▶ [Task list]:
a) In the housing-market passage, what method is named as a popular way to explore spatial heterogeneity?
b) Reproduce the housing-market passage starting at "本研究採用兩階段估計方法來估" and ending at "產市場分析中的重要應用價值。".

▶ [Quoted passage]:
[Start of Attachment]

本研究採用兩階段估計方法來估計半參數地理加權邏輯斯迴歸的模型參數,並透過拔靴法來估計標準誤及進行變數的空間平穩性分析。本研究利用模擬實驗進一步證實,隨著樣本量的增加,兩階段估計方法在半參數地理加權邏輯斯迴歸模型中的精確度顯著提高。在實價登錄之中古屋資料分析中,本研究將模型結果與廣義線性迴歸模型及地理加權廣義線性迴歸模型進行比較,結果顯示,半參數地理加權邏輯斯模型在表現上優於非空間廣義線性迴歸模型與地理加權廣義線性迴歸模型,顯示出其在房地產市場分析中的重要應用價值。
Since August 1, 2012, the introduction of the Actual Price Registration System has made housing price information more transparent, facilitating in-depth analysis of the real estate market. Since the outbreak of the global COVID-19 pandemic, rising raw material costs have increased the cost of newly constructed homes, making preowned home more desirable due to their relatively stable prices and advantageous locations. To explore the relationships between housing market transactions and various factors in different regions, many scholars have increasingly focused on spatial analysis in recent years. In spatial statistical analysis, spatial heterogeneity emphasizes that the relationships between variables may vary across regions, and geographically weighted regression (GWR) is a popular method for exploring such spatial heterogeneity. However, due to technical and software limitations, the discussion of spatial heterogeneity in current real estate market analysis is limited, particularly in analyses that allow some regression relationships to vary spatially while others do not.

[End of Attachment]

▶ [Data under study]:
[Start of Attachment]

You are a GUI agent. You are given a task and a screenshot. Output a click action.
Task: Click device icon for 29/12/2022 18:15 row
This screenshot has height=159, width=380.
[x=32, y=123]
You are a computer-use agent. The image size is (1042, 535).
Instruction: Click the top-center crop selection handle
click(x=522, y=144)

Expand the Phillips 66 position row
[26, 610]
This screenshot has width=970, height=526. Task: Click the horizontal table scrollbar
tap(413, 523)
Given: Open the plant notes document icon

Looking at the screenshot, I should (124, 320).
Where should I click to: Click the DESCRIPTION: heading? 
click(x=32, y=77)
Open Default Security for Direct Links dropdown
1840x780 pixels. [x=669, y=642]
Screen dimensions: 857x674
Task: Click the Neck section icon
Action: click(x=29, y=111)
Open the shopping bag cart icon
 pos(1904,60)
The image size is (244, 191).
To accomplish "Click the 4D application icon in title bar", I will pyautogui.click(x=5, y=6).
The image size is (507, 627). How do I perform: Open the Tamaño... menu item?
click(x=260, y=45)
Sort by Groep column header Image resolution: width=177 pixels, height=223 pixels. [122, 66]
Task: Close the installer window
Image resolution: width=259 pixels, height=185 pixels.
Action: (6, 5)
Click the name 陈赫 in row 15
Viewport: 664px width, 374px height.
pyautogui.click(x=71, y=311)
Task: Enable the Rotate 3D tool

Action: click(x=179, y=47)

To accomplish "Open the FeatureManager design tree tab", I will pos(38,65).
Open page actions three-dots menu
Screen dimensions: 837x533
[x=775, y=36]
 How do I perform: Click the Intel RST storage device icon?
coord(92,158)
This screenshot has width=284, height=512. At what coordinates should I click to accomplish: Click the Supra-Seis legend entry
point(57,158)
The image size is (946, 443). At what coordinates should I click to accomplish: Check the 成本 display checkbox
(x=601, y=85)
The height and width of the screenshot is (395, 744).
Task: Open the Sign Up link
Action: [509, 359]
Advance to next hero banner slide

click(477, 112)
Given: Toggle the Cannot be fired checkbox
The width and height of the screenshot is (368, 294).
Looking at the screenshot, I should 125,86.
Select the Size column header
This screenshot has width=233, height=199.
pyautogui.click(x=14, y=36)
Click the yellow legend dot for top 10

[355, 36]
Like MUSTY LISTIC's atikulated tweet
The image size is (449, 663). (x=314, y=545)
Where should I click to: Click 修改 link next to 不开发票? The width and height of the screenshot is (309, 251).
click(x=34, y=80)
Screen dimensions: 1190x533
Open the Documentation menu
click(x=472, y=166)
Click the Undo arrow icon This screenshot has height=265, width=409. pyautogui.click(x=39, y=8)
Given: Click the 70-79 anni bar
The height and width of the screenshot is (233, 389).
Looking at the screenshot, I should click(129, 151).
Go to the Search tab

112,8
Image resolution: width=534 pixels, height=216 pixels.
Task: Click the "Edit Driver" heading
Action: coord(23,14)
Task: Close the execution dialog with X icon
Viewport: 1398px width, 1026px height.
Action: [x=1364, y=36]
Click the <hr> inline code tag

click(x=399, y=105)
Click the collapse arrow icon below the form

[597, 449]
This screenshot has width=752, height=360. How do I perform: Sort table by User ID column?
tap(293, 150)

[End of Attachment]

▶ [Answers by task]:
a) Geographically weighted regression (GWR).

b)
本研究採用兩階段估計方法來估計半參數地理加權邏輯斯迴歸的模型參數,並透過拔靴法來估計標準誤及進行變數的空間平穩性分析。本研究利用模擬實驗進一步證實,隨著樣本量的增加,兩階段估計方法在半參數地理加權邏輯斯迴歸模型中的精確度顯著提高。在實價登錄之中古屋資料分析中,本研究將模型結果與廣義線性迴歸模型及地理加權廣義線性迴歸模型進行比較,結果顯示,半參數地理加權邏輯斯模型在表現上優於非空間廣義線性迴歸模型與地理加權廣義線性迴歸模型,顯示出其在房地產市場分析中的重要應用價值。